Su relación con la grada ha pasado por momentos complicados, pero a día de hoy es buenísima. Es consciente de que el madridismo le adora y le considera su máxima estrella. Siempre es el nombre más aclamado al leer las alineaciones y su grito de guerra, el famoso «¡siiiiuuuuu!», ya es un clásico en el Bernabéu. Quizá por eso se despidió hasta el año que viene y se encargó de que el recado llegara a ese público que se quedó sorprendido con sus palabras del sábado en pleno éxtasis.

Bale, más discreto

El galés, fiel a su personalidad, adoptó un papel mucho más secundario en la fiesta de la decimotercera Copa de Europa. Reconoció que necesita jugar más minutos y que va a tener que sentarse con su representante si Zidane no se los puede garantizar. Cristiano sí los tiene, su caso es distinto y su rol en la celebración también. En la visita a la sede de la Comunidad de Madrid dijo unas palabras, después de que los presentes le pidieran que botara, primero, y que se quedara después. «Muchas gracias por todo el apoyo que siempre sentimos de vuestra parte», aseguró el portugués, que cuando acabaron las visitas oficiales se sacó la camisa por fuera y se aflojó la corbata. El presidente de la Comunidad de Madrid y atlético confeso, Ángel Garrido, y la alcaldesa Manuela Carmena felicitaron a los campeones. El primero reconoció que los blancos son el mejor club del mundo y la regidora de la ciudad regaló una vez más esas medallas de chocolate rellenas que no se pueden comprar. «Son sólo para los campeones», reconoció.

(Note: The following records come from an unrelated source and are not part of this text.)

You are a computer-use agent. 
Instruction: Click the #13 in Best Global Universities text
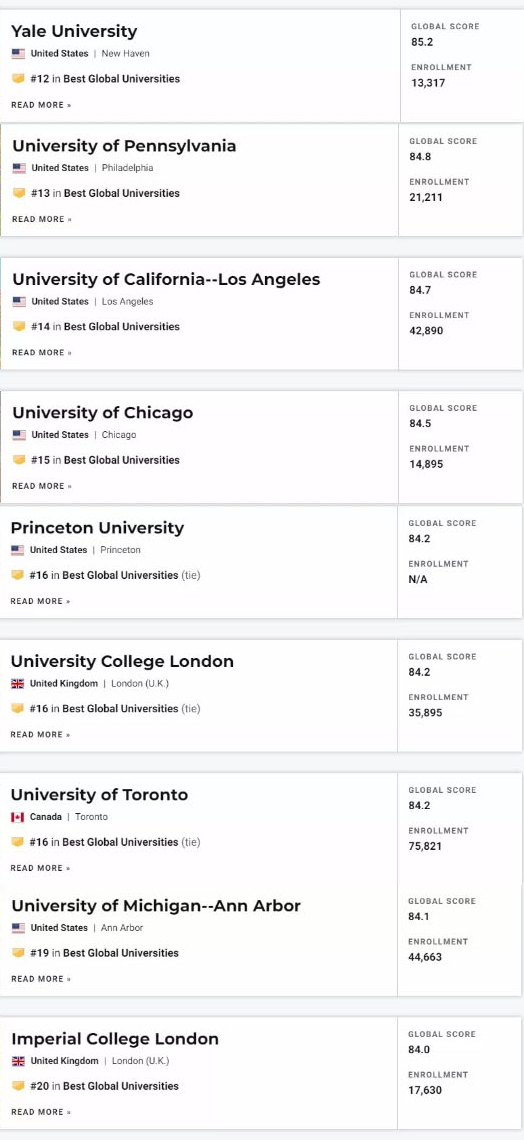coord(105,193)
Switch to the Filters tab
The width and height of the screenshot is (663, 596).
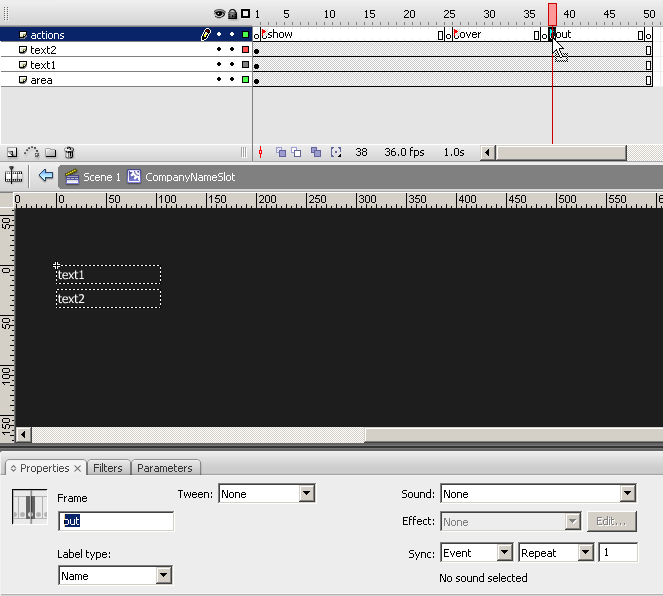coord(107,468)
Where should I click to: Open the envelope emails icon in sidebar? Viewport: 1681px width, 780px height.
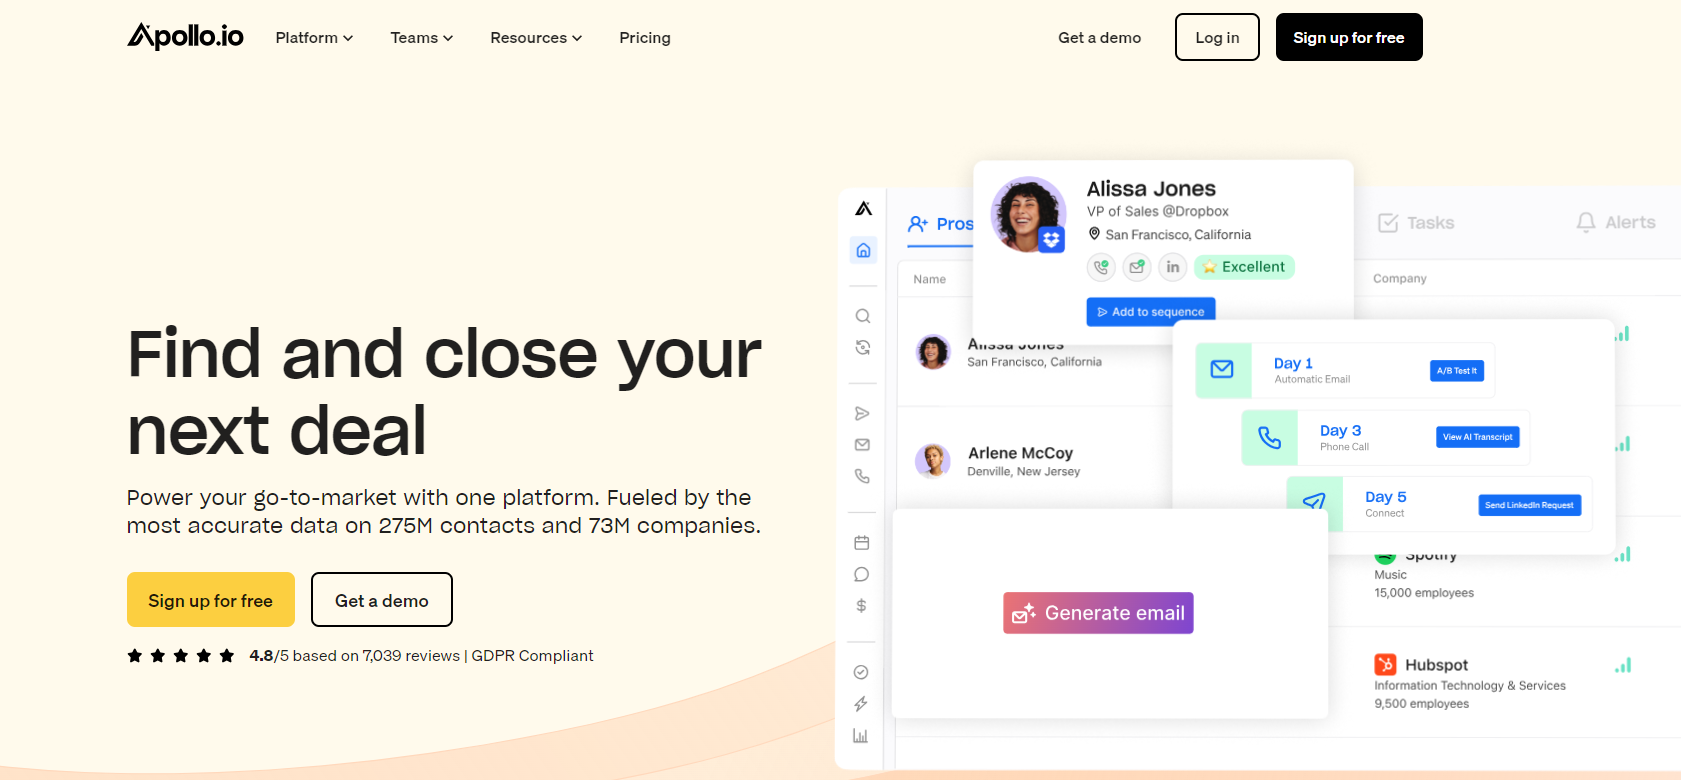pos(862,445)
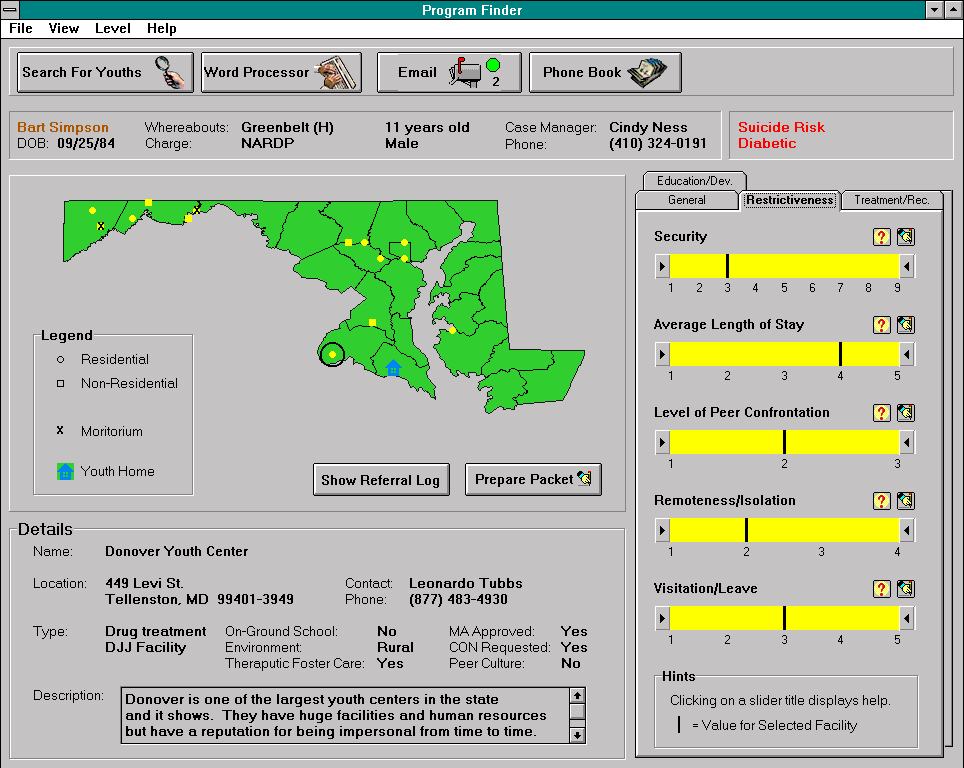Click the circled facility marker on map

pyautogui.click(x=333, y=354)
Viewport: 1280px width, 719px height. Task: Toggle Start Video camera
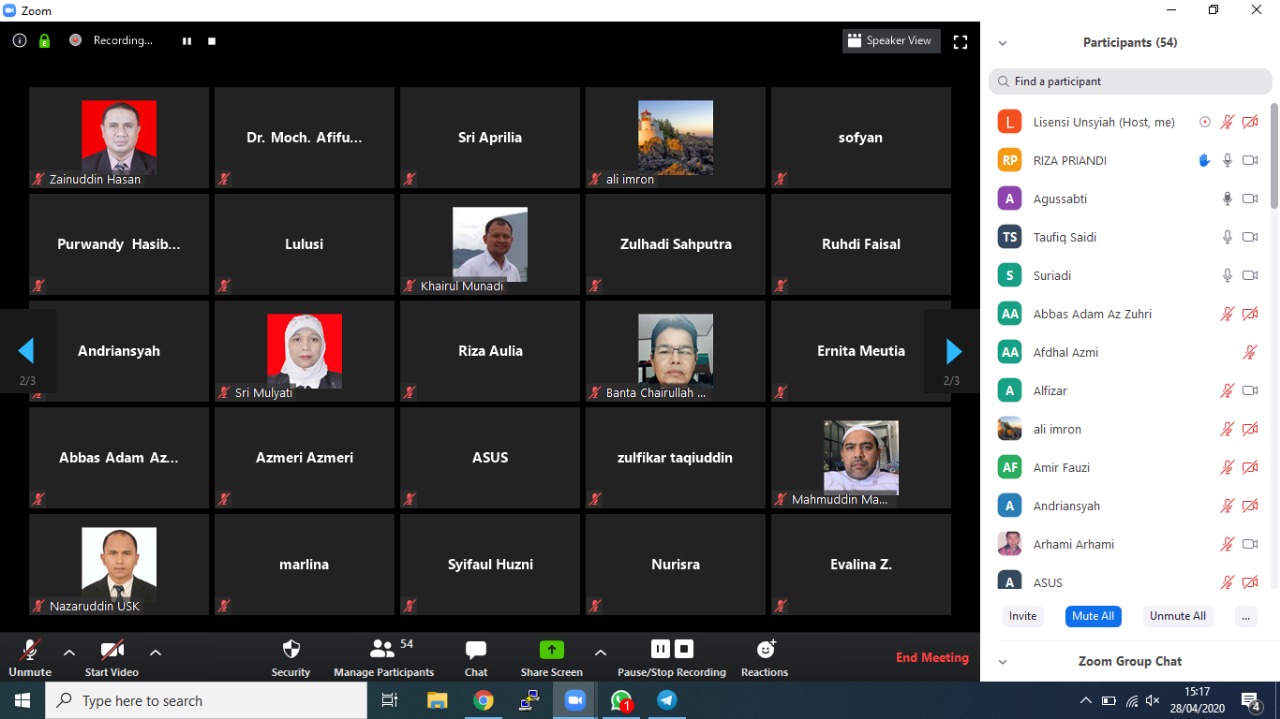tap(112, 650)
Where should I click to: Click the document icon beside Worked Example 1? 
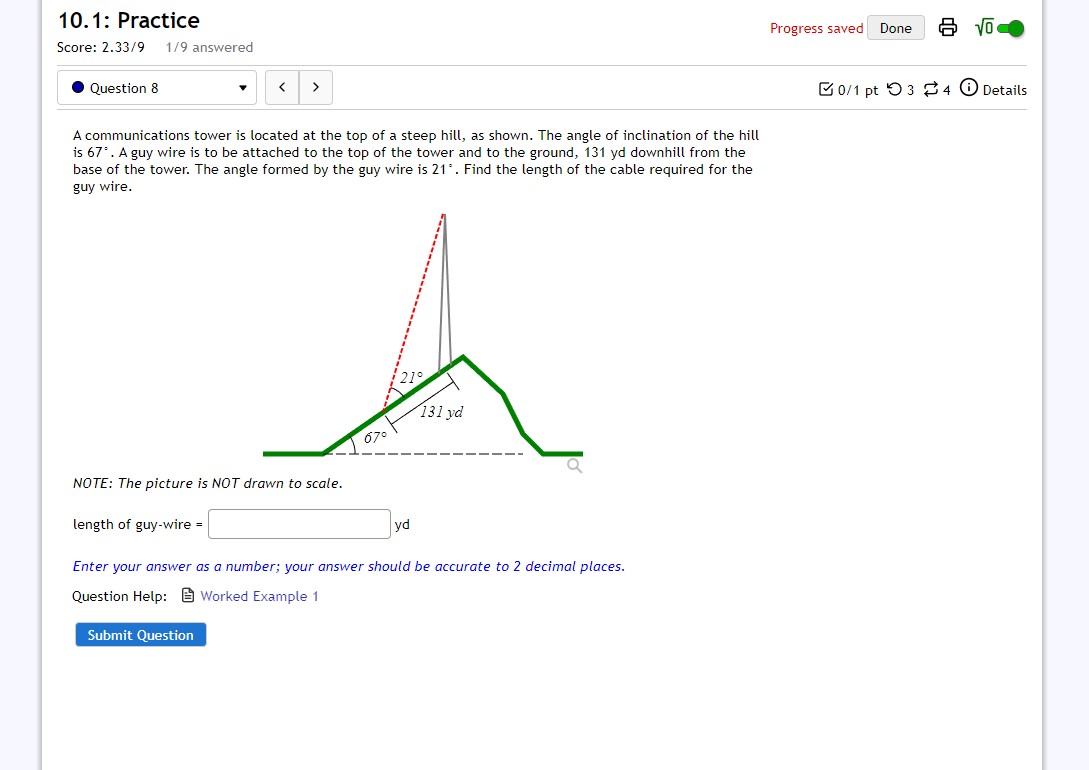(188, 595)
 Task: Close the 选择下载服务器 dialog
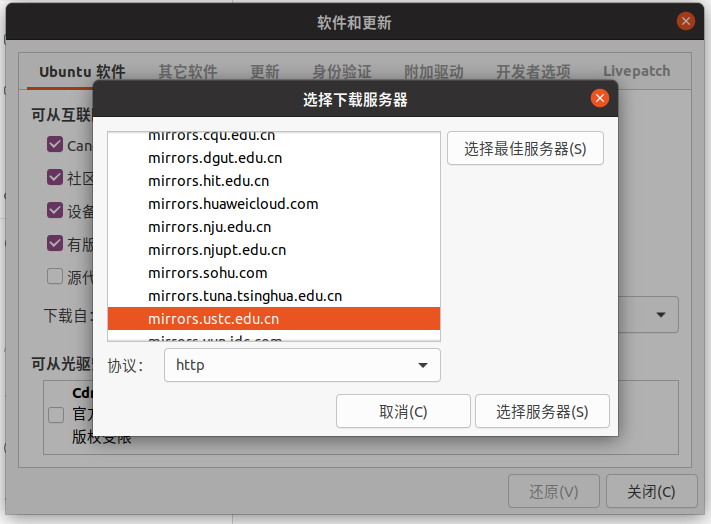point(599,98)
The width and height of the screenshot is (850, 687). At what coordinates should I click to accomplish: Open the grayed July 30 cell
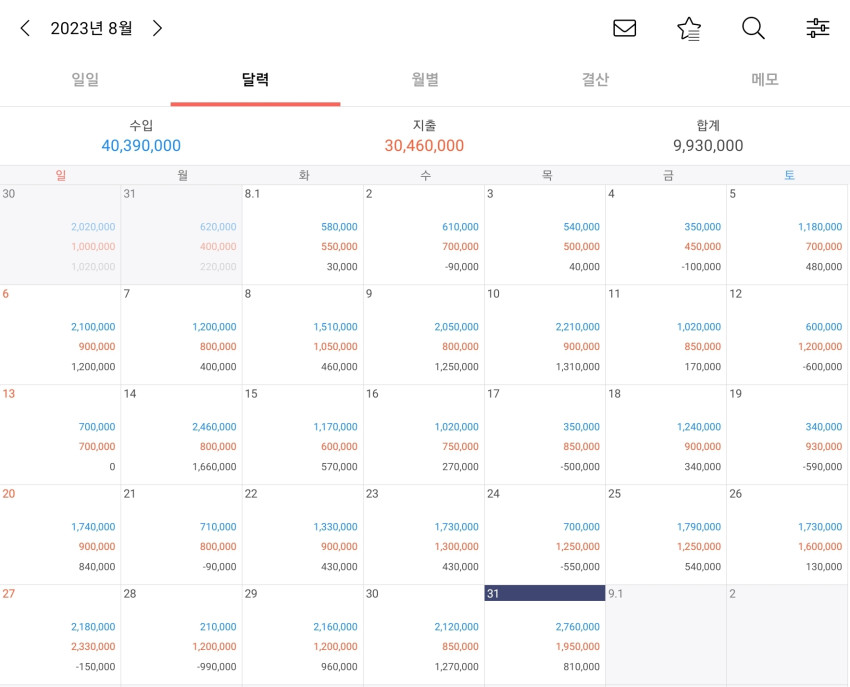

«Hacemos normal lo anormal», dijo Sergio Ramos. «Es una rutina que esperemos se repita infinitamente. Estamos creando una dinastía blanca», añadió el capitán, que volvió a susurrar a la Cibeles al oído.

«Es entre ella y yo»

Lo que el sevillano le dice a la diosa es un secreto entre ambos ante del ritual de colocarle una bandera en el cuello y la bufanda en la cabeza. En lo más alto también estuvo Marcelo y la «orejona» para una foto que se mantendrá en la memoria. Antes de salir camino del Bernabéu, Ramos quiso contestar a Juanfran y entonó el cántico de «que se enteren quién manda en la capital». Theo Hernández le hizo un guiño a su hermano Lucas al asegurar que acababan de pasar por Neptuno «y no había mucha gente». La Supercopa de Europa más madrileña de la historia, el 15 de agosto en Tallin (Estonia) ya se ha empezado a jugar, en lo que será un derbi de la ciudad por el primer título del curso. Los rojiblancos han ganado la Liga Europa y han sido segundos en España. Los blancos terminaron terceros el torneo liguero y acaban de conseguir la Champions número 13. Ambos han conseguido que Madrid sea ahora mismo la capital del fútbol.

«Se dice pronto, señores»

«Vamos, más energía, que somos trece veces campeones de Europa, se dice pronto, señores», gritó Ramos a la afición en Cibeles. Después de descansar del viaje los futbolistas llegaron con las fuerzas intactas a una celebración que continuó en el Bernabéu con la promesa de empezar ya a buscar la próxima Liga de Campeones. Es lo que exige un club como el Madrid.